The easy street to self-sustaining.

If you haven't been mussel foraging, it's easier than you think - I guarantee it. All that it requires is a little bit of forethought, gloves, and a bucket. The last time I went to Baker Beach in San Francisco and there were tons of mussels clinging to a few rocks and our buckets were filled in no time. Yes, the mussels can be a bit rugged in texture, but believe me, they're worth it! Here's what you need to know and do before you forage mussels in California: 

  • Only go during the months from November to April. From May to October mussels are quarantined due to potential paralytic shellfish poisoning - not something you want to mess with.
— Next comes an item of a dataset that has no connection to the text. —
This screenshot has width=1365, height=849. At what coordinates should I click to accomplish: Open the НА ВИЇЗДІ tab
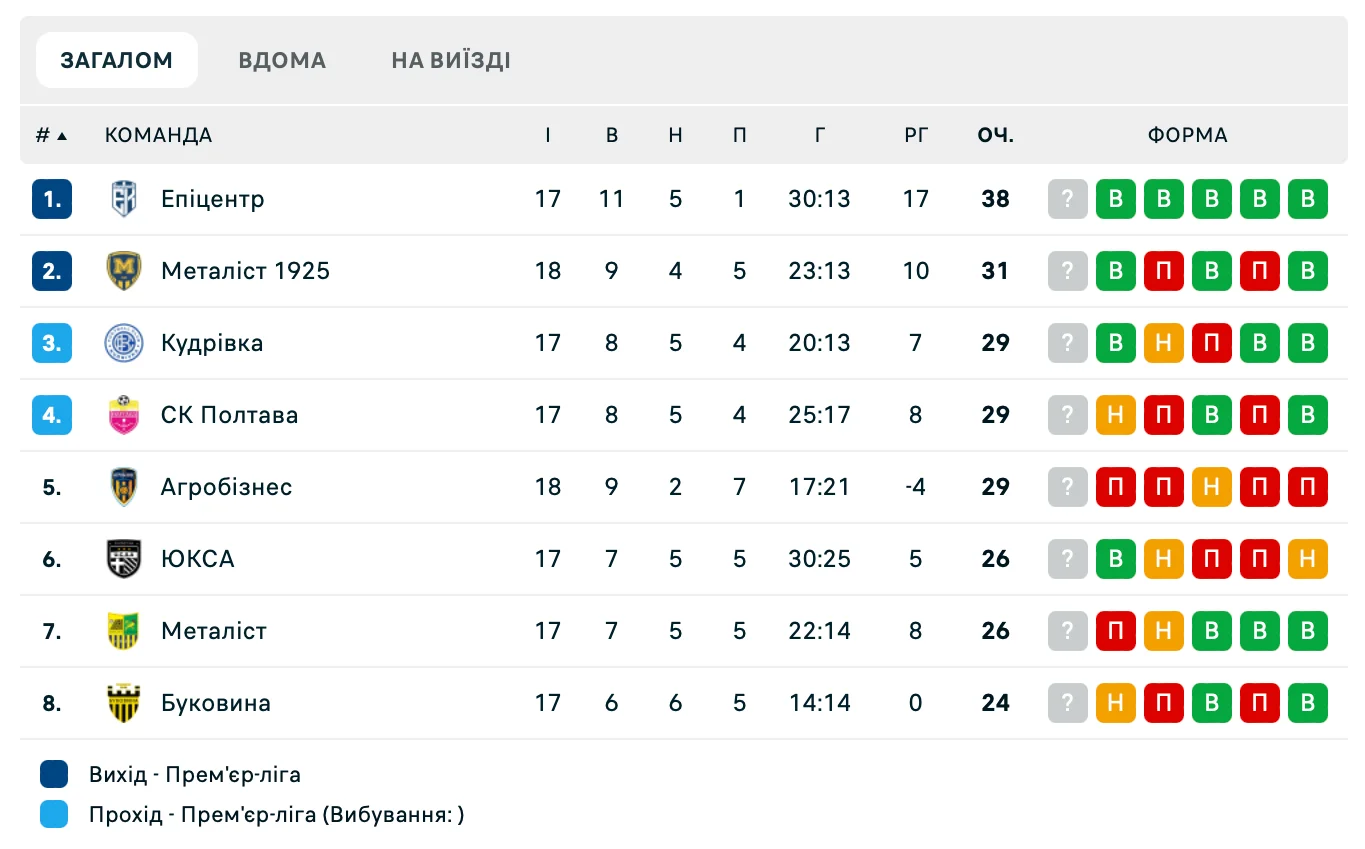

  • Call the California Shellfish Biotoxin Information Line at 1-800-553-4133 to double check that waters are safe at the time that you plan to go (sometimes the quarantine for longer periods depending on weather and water conditions).

  • Stop by a drugstore and pick up a one-day fishing permit or purchase one online from the CA Department of Fish and Wildlife and bring it with you, otherwise you are subject to fines.

  • Go at low tide: Foraging mussels is best at low tide and mussels can often be found clinging to rocks near the water.

  • Mussels can only be pulled by hand, do not use other instruments, such as screwdrivers or crowbars.

  • Bring: Thick gloves, as the mussels can be sharp and a bucket, to hold your booty.

  • There is a collection limit of 10 pounds (in the shell) per permitted collector per day.